Last week's decision by the PBoC has certainly produced interesting price actions in the global markets, but not a significant impact to the NZD when compared to the last two major corrections. The NZD/USD has seen tremendous volatility - 15% depreciation - since May 2015, and 26% since July 2014. The overall stabilization of the currency this past month is largely due to the 2nd quarter CPI report, which showed prices increase by 0.4% versus the 0.6% consensus, but still higher than the previous figure of 0.1%. More recently, however, both the consensus (+0.5%) and actual (+0.1%) Quarterly Retail Sales disappointed versus the previous change (+2.7%). This article will explain some of the upcoming events and provide our short-term and long-term outlook for NZD/USD.
WHAT'S ON YOUR CALENDAR?
GDT Price Index, released by the Global Dairy Trade (the world's leading online dairy auction platform), is calculated from the total quantity sold in a trading event across all products, contract periods and sellers. These products include: anhydrous milk fat, butter, butter milk powder, cheddar, lactose, rennet casein, skim milk powder, and whole milk powder. The change in GDT Price Index after the last trading event on August 4, 2015, was -9.3%. This was the lowest price point in 10 years. The next trading event (Event 146) will be held on August 18, 2015. Land O'Lakes, which handles over 12 billion pounds of milk annually, formally withdrew from the GDT on August 7, 2015 (offering Skim Milk Powder) in order to focus on other sales channels for this product. Let's see how this change will affect the upcoming trading event. Even though the number of active bidders increased by 13% in last week's trading event, we expect the price index to report an 11th straight decrease and a new 10-year low.

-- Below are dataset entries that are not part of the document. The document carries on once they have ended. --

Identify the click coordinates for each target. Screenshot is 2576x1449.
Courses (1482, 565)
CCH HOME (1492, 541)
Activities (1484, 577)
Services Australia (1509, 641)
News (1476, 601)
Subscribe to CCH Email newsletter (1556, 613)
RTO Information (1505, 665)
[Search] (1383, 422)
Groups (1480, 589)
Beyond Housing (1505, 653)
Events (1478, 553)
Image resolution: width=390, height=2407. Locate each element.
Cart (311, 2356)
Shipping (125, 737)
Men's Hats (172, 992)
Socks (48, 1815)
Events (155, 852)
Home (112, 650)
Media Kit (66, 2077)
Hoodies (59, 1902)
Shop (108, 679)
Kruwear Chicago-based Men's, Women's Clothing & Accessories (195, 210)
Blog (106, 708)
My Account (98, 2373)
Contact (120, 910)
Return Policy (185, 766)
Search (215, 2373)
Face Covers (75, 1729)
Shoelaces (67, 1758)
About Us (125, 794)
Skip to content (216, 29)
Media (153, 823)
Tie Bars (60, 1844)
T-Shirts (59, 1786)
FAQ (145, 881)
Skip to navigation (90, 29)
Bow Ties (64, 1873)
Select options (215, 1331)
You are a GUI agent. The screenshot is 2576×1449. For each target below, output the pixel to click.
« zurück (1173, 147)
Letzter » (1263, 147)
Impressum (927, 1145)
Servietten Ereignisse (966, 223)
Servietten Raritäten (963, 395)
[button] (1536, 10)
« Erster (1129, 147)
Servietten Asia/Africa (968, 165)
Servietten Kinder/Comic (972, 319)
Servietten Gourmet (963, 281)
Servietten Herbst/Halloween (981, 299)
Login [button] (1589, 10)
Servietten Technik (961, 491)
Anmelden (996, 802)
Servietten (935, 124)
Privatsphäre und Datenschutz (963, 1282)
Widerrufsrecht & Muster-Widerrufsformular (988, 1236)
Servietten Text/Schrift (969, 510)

Q2 2015 Producer Price Index Input and Output, although reported separately in many forex website's economic calendar, is now reported as part of the overall Business Price Index. Q1 PPI Input and Output fell by 1.1% and 0.9%, respectively, as compared to December 2014. Annual change as of Q1 2015 is -4.0% and -2.5%, respectively, largely influenced by low prices for petroleum and coal product manufacturing - those outputs fell 19% and inputs fell 23%. These lower fuel prices have also affected export prices by -7.6% as of Q1 2015 (YoY). Due to the temporary stabilization of fuel between $40 and $50 per barrel YTD, we expect Tuesday's release of PPI Inputs and Outputs to drop, but in the range of 0.1-0.5%.
Finally, this week, Statistics NZ will release Visitor Arrivals to New Zealand. Tourism represents a large part of New Zealand's total GDP. In June 2015 compared with June 2014, visitor arrivals (177,000) were up 14,800. The biggest changes were in arrivals from:
· Australia (up 8,500)
· China (up 3,600)
· United States (up 2,300)
In the June 2015 year, 61% of all arrivals were represented by visitors from the three countries above: Australia (1.29 million), China (313,400), and the United States (233,300). Historically (since 2008), June to July Visitor Arrival figures have dropped by an average of 2.5%. We are maintaining that average as our outlook for July - the projected percentage increase in the range of 5% to 6%.
The average yield of all bonds listed in the NZX Debt Market is about 4.1%, which is 1.1% higher than the current interest rate (a/o July 22, 2015) of 3% (down from 3.25%). We are tracking iShares MSCI New Zealand Capped ETF (NYSEARCA:ENZL), which is currently yielding 5.75% in the last 12 months and a 2.05% net investment income in 2014. ENZL is trading at a 52-week low (just above 33.23) and performed better than the NZD/USD over the last 24 months.
In the beginning of this write-up, we mentioned that the NZD has stabilized relative to the U.S. dollar since mid-2014 devaluations. It is no coincidence that the DXY index has been consolidating in preparation for its bullish continuation. In a recent article by FXStreet, it is states: "USD Index (DXY): The up-trend remains paused with the market still digesting the break above the 1985 Plaza accord topline."
We are slightly bullish NZD/USD in the short-term, but caution readers to consider the possibility of a continued range-bound environment. When looking at the aforementioned NZD reports, both in the previous week and the week ahead, the major theme is price-pressure related. In theory, when inflation is lower than expected or simply lower on an absolute basis, an increase in the respective currency value is expected.
Overtime, we expect the NZD CPI and other price-pressure indices to bottom, subsequently beginning their ascents -- this is one of the reasons we feel the NZD is a long-term bear. Concerning the U.S. dollar, the consolidating DXY Index points to an eventual bullish breakout after some possible dips and sideways action. We feel the catalyst that will propel the U.S. dollar out of its range and add fuel to the longer-term NZD/USD devaluation is the expected FOMC rate hike initiation discussed in our previous article.
Disclosure: I/we have no positions in any stocks mentioned, and no plans to initiate any positions within the next 72 hours.
I wrote this article myself, and it expresses my own opinions. I am not receiving compensation for it (other than from Seeking Alpha). I have no business relationship with any company whose stock is mentioned in this article.